• [Work to complete]: Count how many lines of the material contain the string "computer", then give that number and nothing more.
Data provided START
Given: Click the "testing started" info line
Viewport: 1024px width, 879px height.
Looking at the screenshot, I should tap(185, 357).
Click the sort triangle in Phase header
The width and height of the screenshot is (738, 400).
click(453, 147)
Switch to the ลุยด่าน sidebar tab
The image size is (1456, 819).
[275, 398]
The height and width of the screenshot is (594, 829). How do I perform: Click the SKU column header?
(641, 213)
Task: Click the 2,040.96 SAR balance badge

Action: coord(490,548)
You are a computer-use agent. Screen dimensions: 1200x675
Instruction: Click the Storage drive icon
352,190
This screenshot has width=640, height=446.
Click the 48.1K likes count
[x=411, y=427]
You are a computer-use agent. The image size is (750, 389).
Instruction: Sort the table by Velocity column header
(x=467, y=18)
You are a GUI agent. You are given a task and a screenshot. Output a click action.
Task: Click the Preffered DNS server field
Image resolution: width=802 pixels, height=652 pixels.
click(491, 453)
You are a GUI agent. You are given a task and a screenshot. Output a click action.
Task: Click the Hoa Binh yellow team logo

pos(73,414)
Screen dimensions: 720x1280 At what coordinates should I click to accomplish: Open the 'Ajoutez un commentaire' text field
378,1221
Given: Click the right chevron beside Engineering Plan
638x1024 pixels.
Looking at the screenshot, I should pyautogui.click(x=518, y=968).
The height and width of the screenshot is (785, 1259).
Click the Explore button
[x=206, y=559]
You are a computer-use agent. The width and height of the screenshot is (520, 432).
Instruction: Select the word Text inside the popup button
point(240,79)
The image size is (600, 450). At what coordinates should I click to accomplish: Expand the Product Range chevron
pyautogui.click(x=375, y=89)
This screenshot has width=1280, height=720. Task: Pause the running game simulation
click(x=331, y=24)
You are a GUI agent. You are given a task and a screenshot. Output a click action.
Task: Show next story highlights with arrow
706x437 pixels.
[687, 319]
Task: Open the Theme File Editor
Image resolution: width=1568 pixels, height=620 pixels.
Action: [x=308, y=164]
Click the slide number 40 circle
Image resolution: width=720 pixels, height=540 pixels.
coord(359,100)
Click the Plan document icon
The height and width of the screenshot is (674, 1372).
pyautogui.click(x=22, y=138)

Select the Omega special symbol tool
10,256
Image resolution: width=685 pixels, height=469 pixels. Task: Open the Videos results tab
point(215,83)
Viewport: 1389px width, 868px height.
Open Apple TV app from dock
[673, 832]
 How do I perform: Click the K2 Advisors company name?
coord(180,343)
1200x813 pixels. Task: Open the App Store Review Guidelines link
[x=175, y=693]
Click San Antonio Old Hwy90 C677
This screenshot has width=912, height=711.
Data provided END
• [Response area]: 3